-------- AVAILABLE DATA

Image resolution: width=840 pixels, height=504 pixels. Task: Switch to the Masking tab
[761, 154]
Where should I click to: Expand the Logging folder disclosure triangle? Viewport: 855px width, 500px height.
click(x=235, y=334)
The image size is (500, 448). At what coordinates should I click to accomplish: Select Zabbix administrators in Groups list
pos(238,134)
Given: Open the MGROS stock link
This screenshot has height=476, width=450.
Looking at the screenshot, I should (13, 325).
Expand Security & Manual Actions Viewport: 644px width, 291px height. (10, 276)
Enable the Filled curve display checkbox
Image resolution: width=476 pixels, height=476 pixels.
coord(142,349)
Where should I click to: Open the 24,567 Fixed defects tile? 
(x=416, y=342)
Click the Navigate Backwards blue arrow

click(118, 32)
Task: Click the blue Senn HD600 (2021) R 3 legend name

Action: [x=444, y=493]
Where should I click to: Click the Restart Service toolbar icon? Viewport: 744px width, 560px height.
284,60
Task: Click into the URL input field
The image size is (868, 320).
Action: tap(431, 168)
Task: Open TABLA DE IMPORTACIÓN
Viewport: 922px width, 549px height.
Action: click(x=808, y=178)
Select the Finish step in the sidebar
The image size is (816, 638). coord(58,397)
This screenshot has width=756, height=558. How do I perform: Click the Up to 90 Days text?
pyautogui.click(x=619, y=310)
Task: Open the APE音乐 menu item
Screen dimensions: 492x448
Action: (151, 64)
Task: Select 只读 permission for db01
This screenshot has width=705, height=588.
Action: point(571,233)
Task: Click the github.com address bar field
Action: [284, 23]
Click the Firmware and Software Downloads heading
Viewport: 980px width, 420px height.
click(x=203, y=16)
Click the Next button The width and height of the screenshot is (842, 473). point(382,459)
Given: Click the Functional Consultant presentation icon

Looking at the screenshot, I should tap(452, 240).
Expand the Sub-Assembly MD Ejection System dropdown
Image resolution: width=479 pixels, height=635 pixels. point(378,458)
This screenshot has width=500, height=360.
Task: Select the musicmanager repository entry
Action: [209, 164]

----------------

Please write out the lines that run from the one with "This screenshot has width=756, height=558." to the end of the records, both included, exactly as they appear.

PROBLEM SOLUTION:
This screenshot has width=756, height=558. How do I perform: Click the Up to 90 Days text?
pyautogui.click(x=619, y=310)
Task: Open the APE音乐 menu item
Screen dimensions: 492x448
Action: (151, 64)
Task: Select 只读 permission for db01
This screenshot has width=705, height=588.
Action: point(571,233)
Task: Click the github.com address bar field
Action: [284, 23]
Click the Firmware and Software Downloads heading
Viewport: 980px width, 420px height.
click(x=203, y=16)
Click the Next button The width and height of the screenshot is (842, 473). point(382,459)
Given: Click the Functional Consultant presentation icon

Looking at the screenshot, I should tap(452, 240).
Expand the Sub-Assembly MD Ejection System dropdown
Image resolution: width=479 pixels, height=635 pixels. point(378,458)
This screenshot has width=500, height=360.
Task: Select the musicmanager repository entry
Action: [209, 164]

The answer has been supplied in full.